Andrea: I think it behooved me to be an outsider and to be a girl. I think I was able to ask questions as a mom that everyday people wouldn’t actually ask: “What was your childhood like? What was your dad like? Are you like your Dad?" Just very simple questions that brought up a lot of pain and all kinds of strong feelings.
Tribeca: This deeper human element to the film seems less about the conflict of punk rockstars being dads and more about the relationship between parents and children.
Andrea: Everybody’s a child and I think it does speak to what we hope for in our own parents and if you have those kinds of hopes, and I think we all do. When you’re handed a child, you try to give your child everything that you had hoped for in your parent.
Cristan: And it also speaks to the breaking down of the stereotypes. These are guys that people would cross the street to avoid, and my own father even said after he saw it that "By the end of the movie, I didn’t see the tattoos anymore. I didn’t see the hair. They were just dads.”
Andrea: And actually the dads themselves said that after screening it for the first time at South by Southwest. Tony Adolecent said “I just want to say thank you for showing our humanity because generally what people see is an exterior vision, and every one of us is a living, breathing human being.”



Pro Skater Tony Hawk discusses fatherhood while holding his youngest of four children


Tribeca: How did you decide to include skateboarder Tony Hawk and others who weren’t necessarily punk musicians, but definitely part of the punk rock movement, in the film?
Cristan: For a lot of these bands, he was key in getting their music to a younger generation through his games, and his games gave a lot of them a well-needed boost as far as popularity and sales.
Andrea: And he felt like he owed it to them.
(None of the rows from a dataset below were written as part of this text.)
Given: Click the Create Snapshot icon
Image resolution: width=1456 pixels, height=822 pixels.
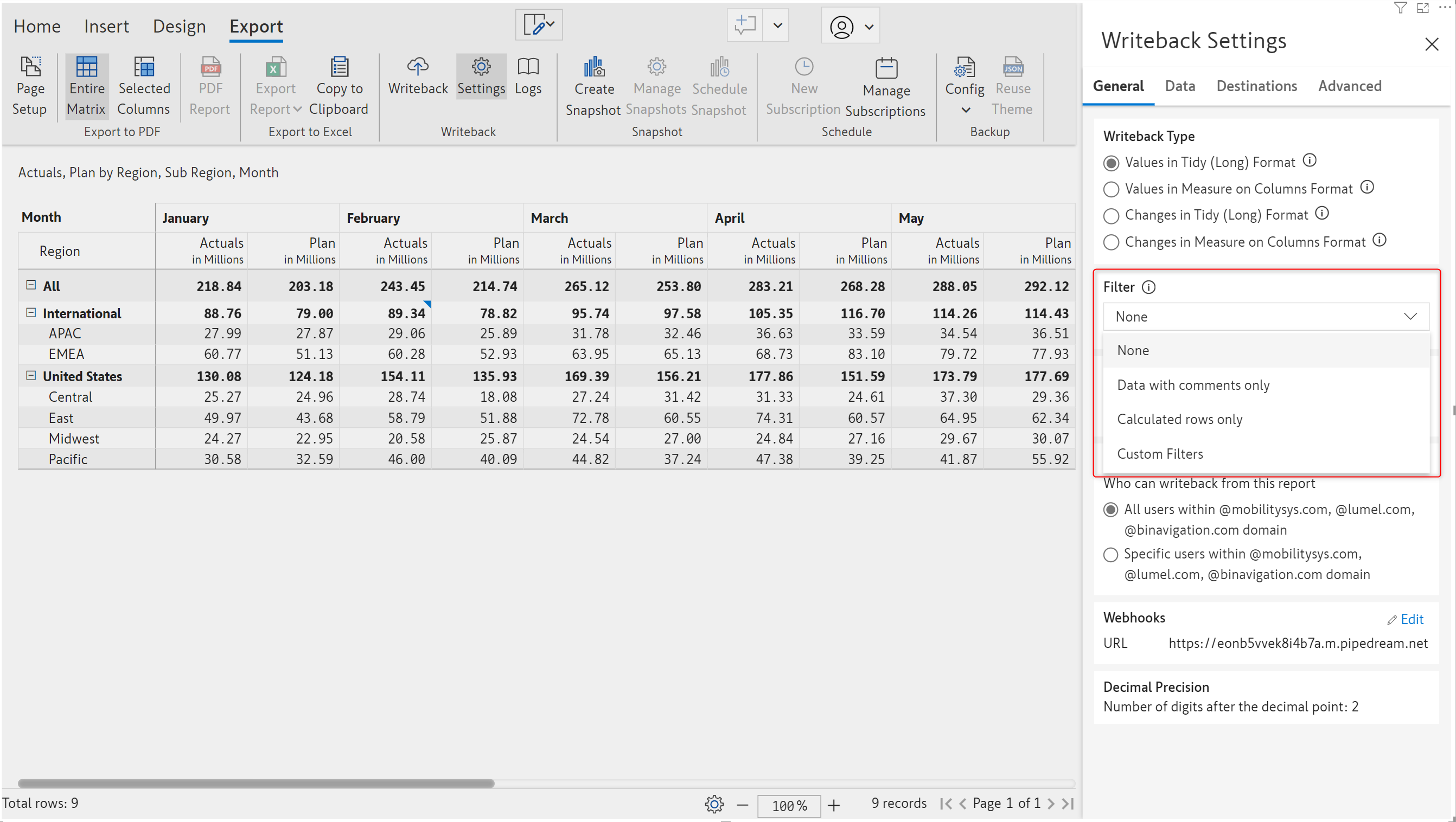Looking at the screenshot, I should [593, 67].
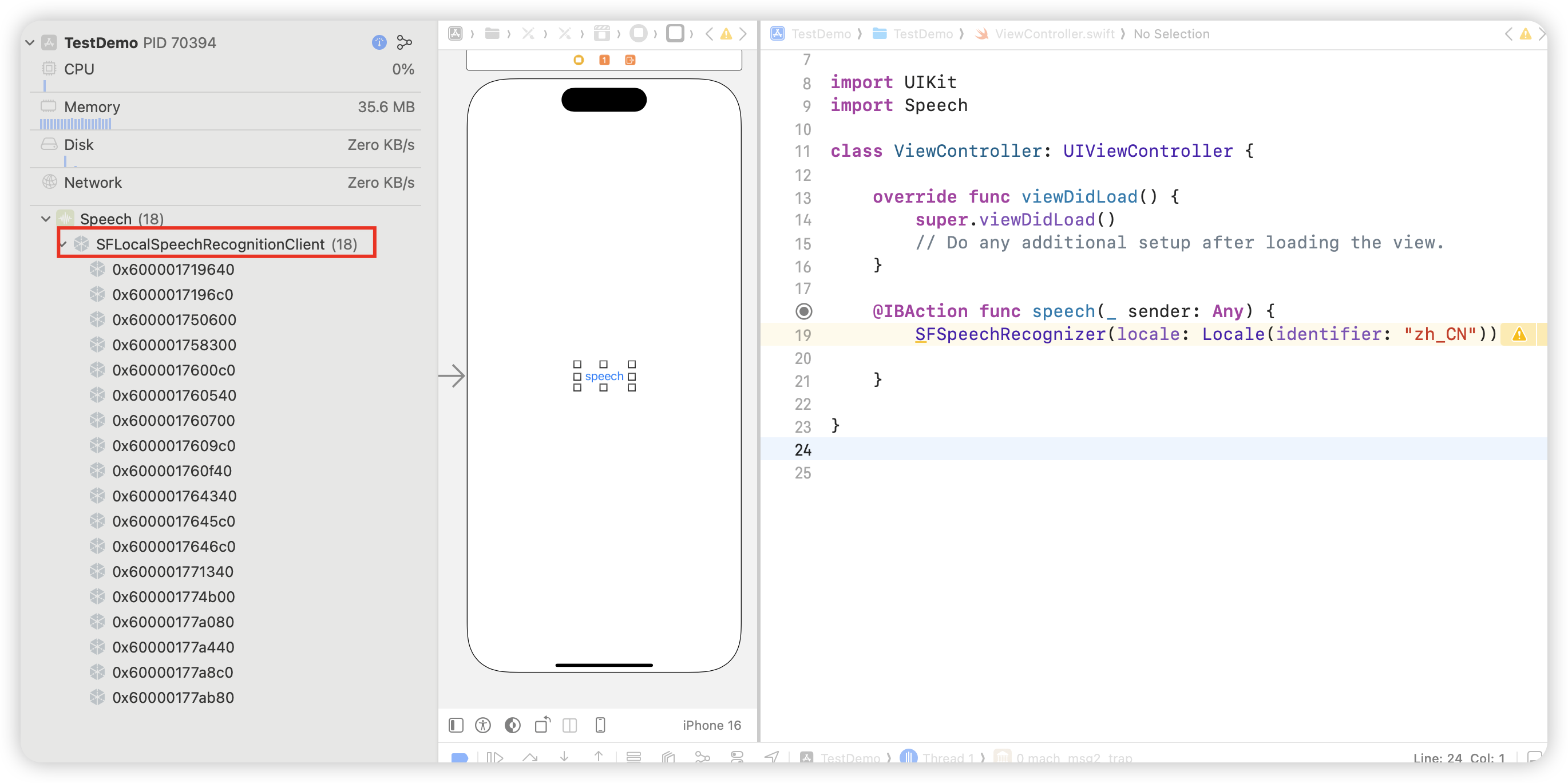Viewport: 1568px width, 783px height.
Task: Click the line 19 warning indicator
Action: click(1519, 334)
It spoke to skating because he grew up with the music because skating at that time was very extreme. He felt aligned with the extreme music in Southern California.
Cristan: He’s a big fan.
Tribeca: The tours of these bands can be pretty insane. Did you personally go out on the road with them while shooting?
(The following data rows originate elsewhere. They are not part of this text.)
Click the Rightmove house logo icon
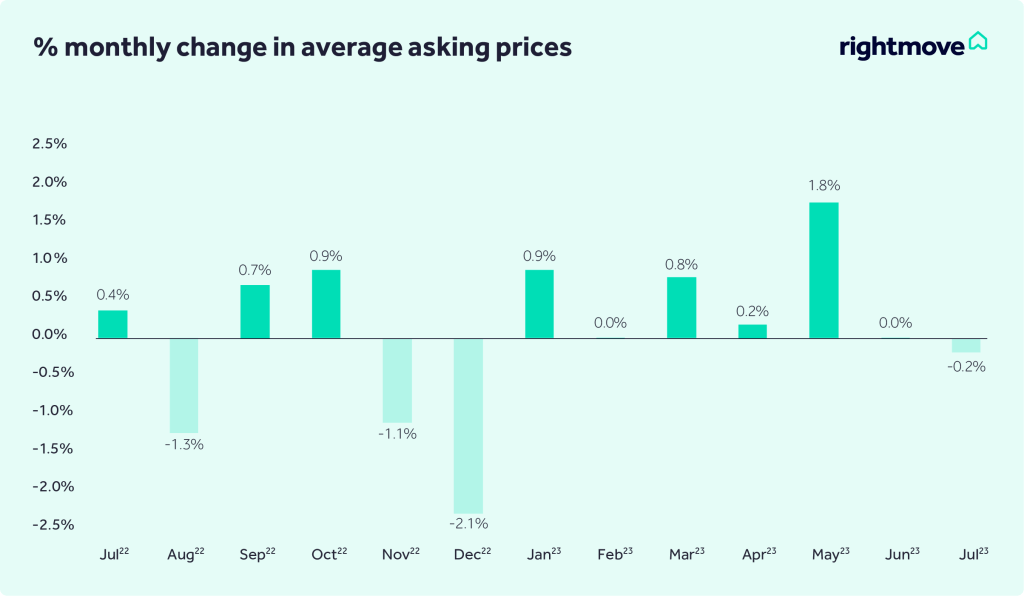The image size is (1024, 596). (978, 42)
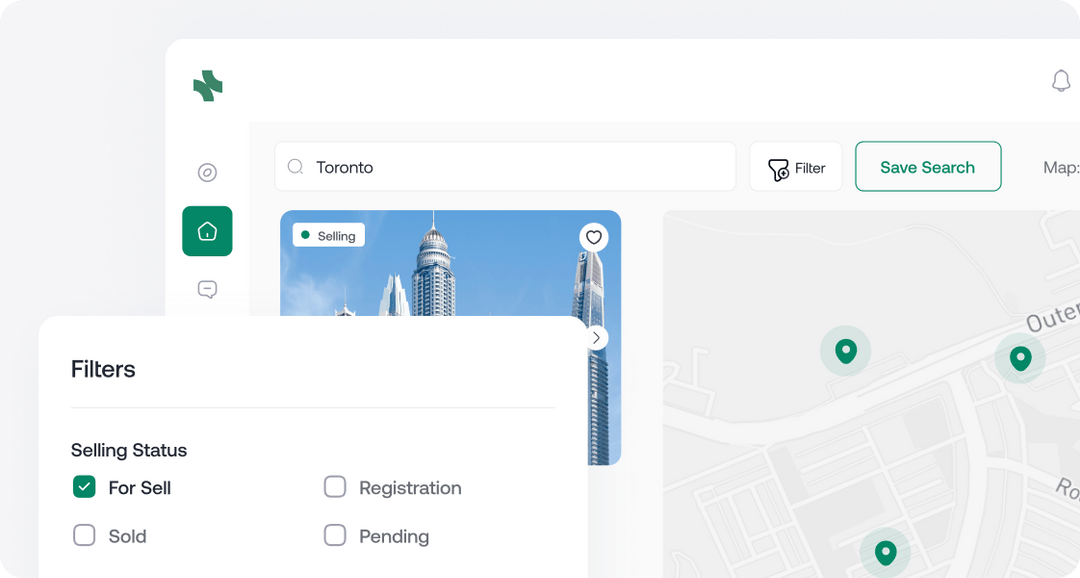Open the Discover compass icon in sidebar

click(207, 172)
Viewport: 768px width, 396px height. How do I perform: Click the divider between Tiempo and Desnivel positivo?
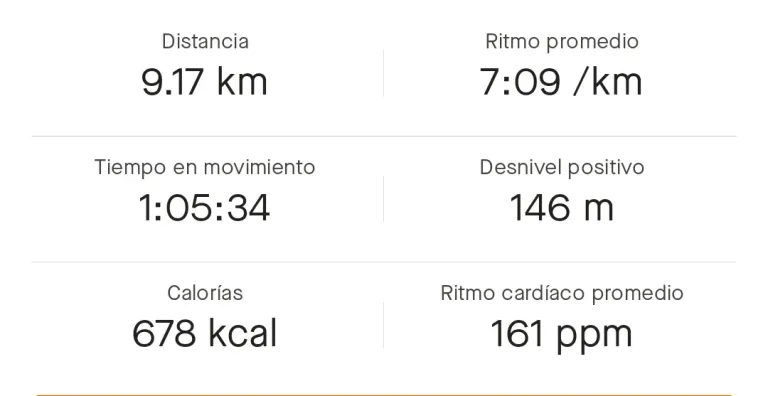point(384,199)
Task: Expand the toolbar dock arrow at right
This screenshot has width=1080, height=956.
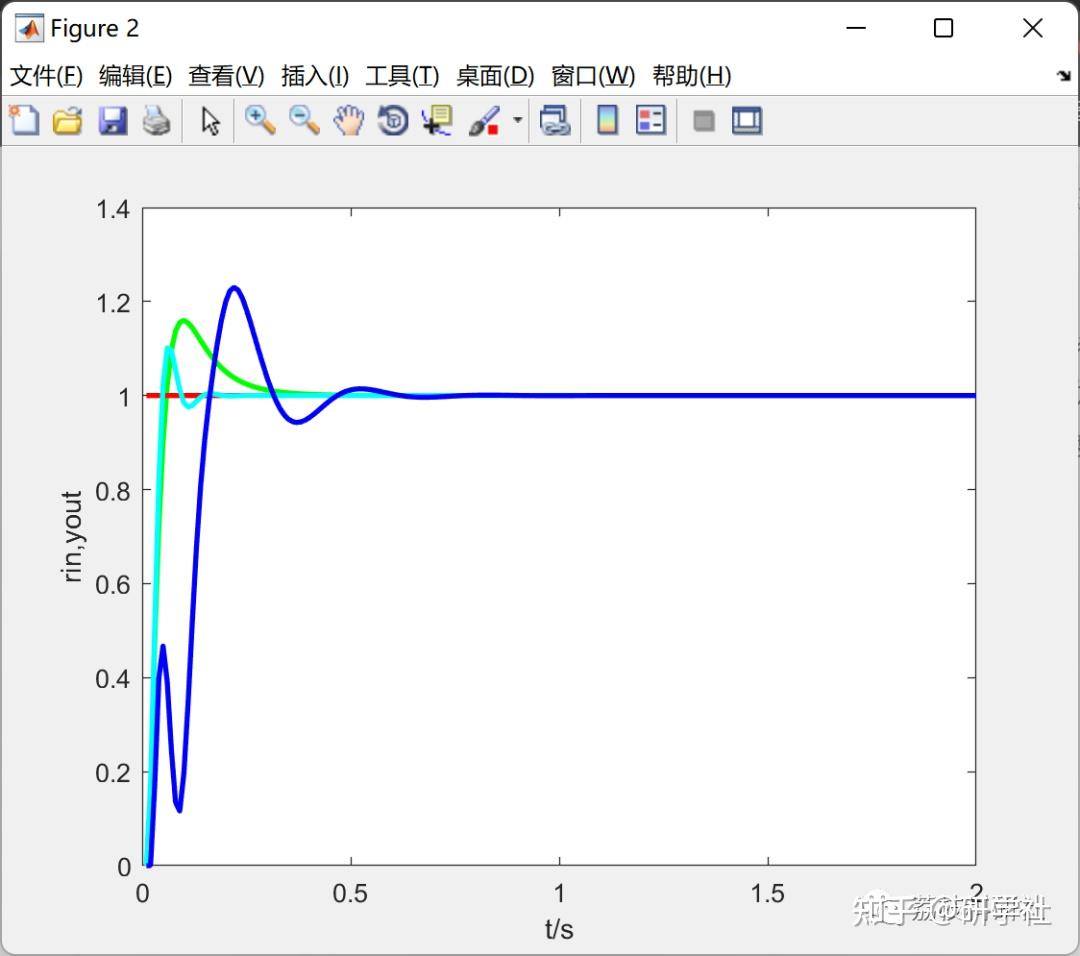Action: point(1064,76)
Cristan: (laughs) If you put us on a bus, it’s going to totally change the dynamic.
Andrea: Our cameraman, who’s a punk rock fan, we embedded him on the tour bus. He went out and really caught the real stuff. And for the European stuff, since we were shooting on such a tight budget, we bought Jimmy a little consumer camera and he shot out on the road.
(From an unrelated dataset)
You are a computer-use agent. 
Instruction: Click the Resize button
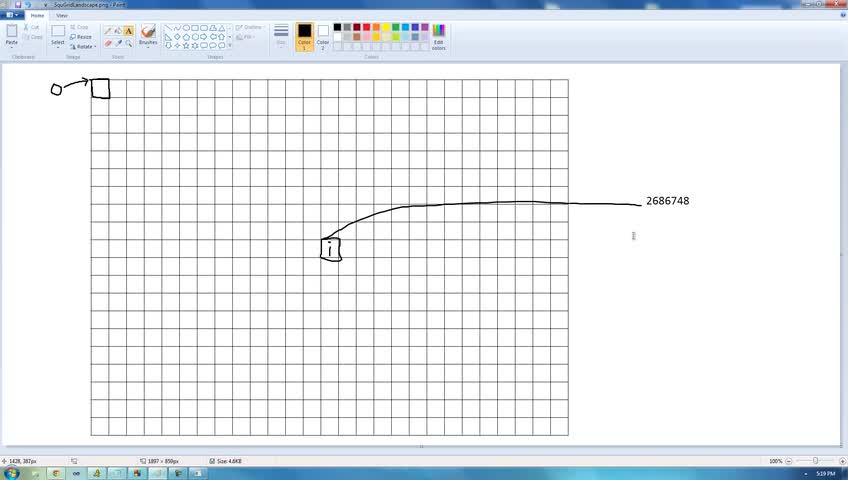point(81,37)
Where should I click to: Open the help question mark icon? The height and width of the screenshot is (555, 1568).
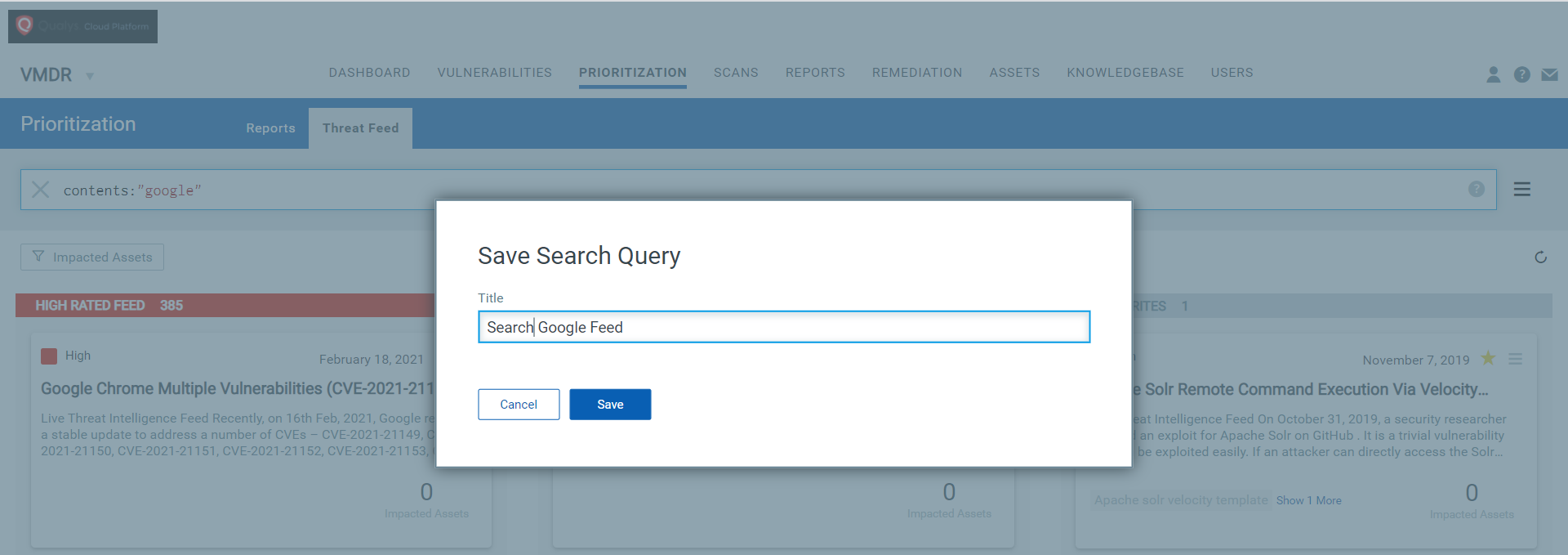[x=1521, y=74]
Tribeca: Arguably the most impressive thing about the film, that most people don’t know, is that it’s totally self-funded. Can you talk about how you were able to accomplish that?
Andrea: We did have interest early on, and Jimmy got scared, he was afraid that the vision would be branded in someway –
Cristan: Compromised somehow –
Andrea: So at a very critical juncture, we said "OK, I think we can keep our budget tight enough that we can do it.”
Cristan: And this is how we can get into this world and tell the story with no outside influence.
Andrea: Because I’m not sure one guy would have recommended the next guy to the next to the next to the next if there was big corporate anything behind it.
Cristan: We feel very lucky that we were able to finish our movie and it’s in theaters.
Tribeca: It’s amazing you were able to include all of that music in the film while keeping your budget so tight.
Cristan: Really for us, it’s all of our music. That to us was over a third of our budget. But there was no choice for us in the matter.
Andrea: You have to use the music. It’s part of the tapestry.
Cristan: It was not easy, but it adds so much and I’m so glad we have it. Which is why we’re so excited for people to see it in theaters. I mean we put our money into music and sound, so when you go into a theater, it’s really all around you.


This interview has been edited and condensed.


The Other F Word opens Wednesday, November 2 in New York (Film Forum) and hits theaters Friday, November 4 in LA (Nuart) and Boston (Landmark Kendall Square).